▶ _Description of the task_: With the material below, print exactly the lines between the line holding "You are a GUI" and the line holding "810x540 pixels.", inclusive. Add nothing else.

▶ _Material for this exercise_:
....................
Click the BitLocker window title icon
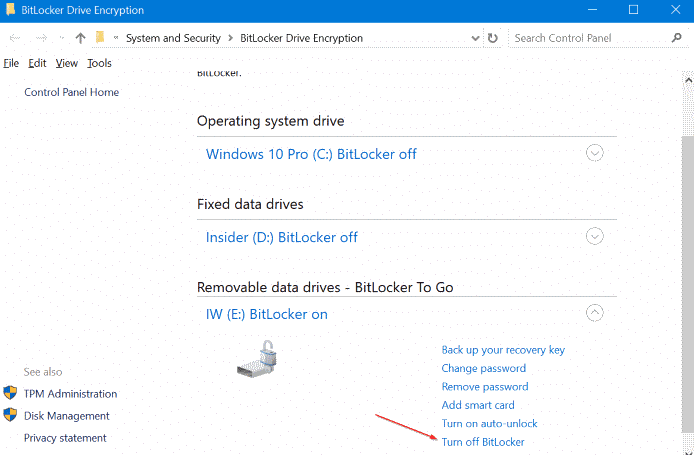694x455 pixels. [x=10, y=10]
....................
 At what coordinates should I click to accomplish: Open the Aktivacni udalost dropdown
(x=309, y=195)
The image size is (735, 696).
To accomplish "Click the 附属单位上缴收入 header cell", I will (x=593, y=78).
....................
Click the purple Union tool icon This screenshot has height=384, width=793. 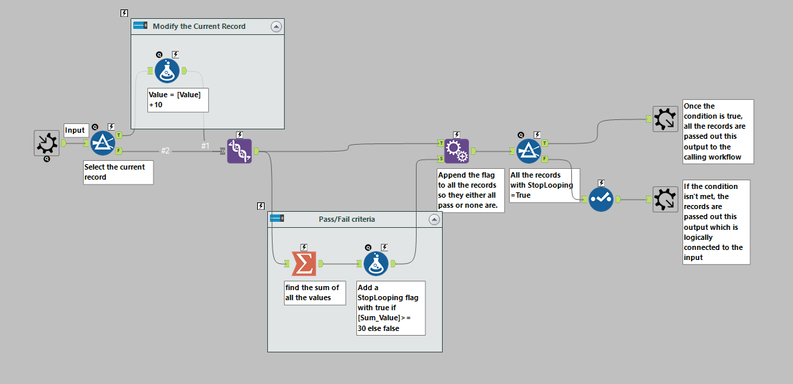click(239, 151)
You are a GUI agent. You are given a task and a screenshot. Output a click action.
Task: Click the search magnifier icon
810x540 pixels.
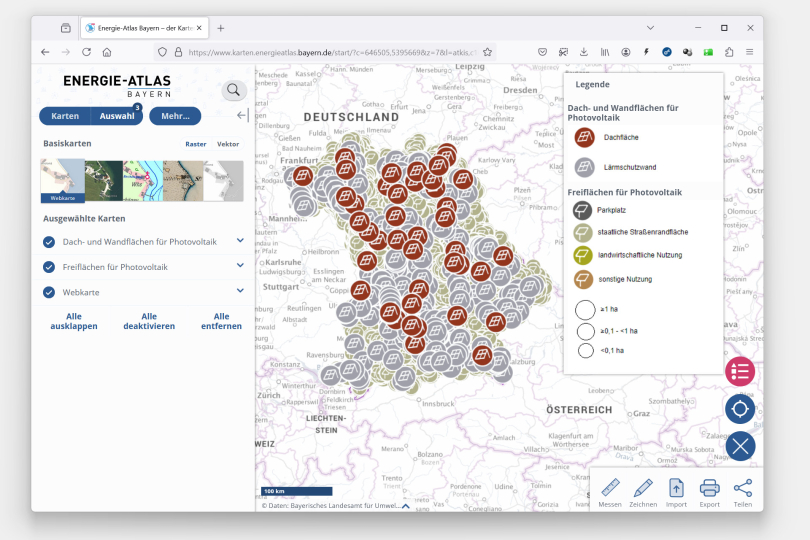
....................
▶ _Solution to the problem_:
You are a GUI agent. You are given a task and a screenshot. Output a click action.
Task: Click the search magnifier icon
810x540 pixels.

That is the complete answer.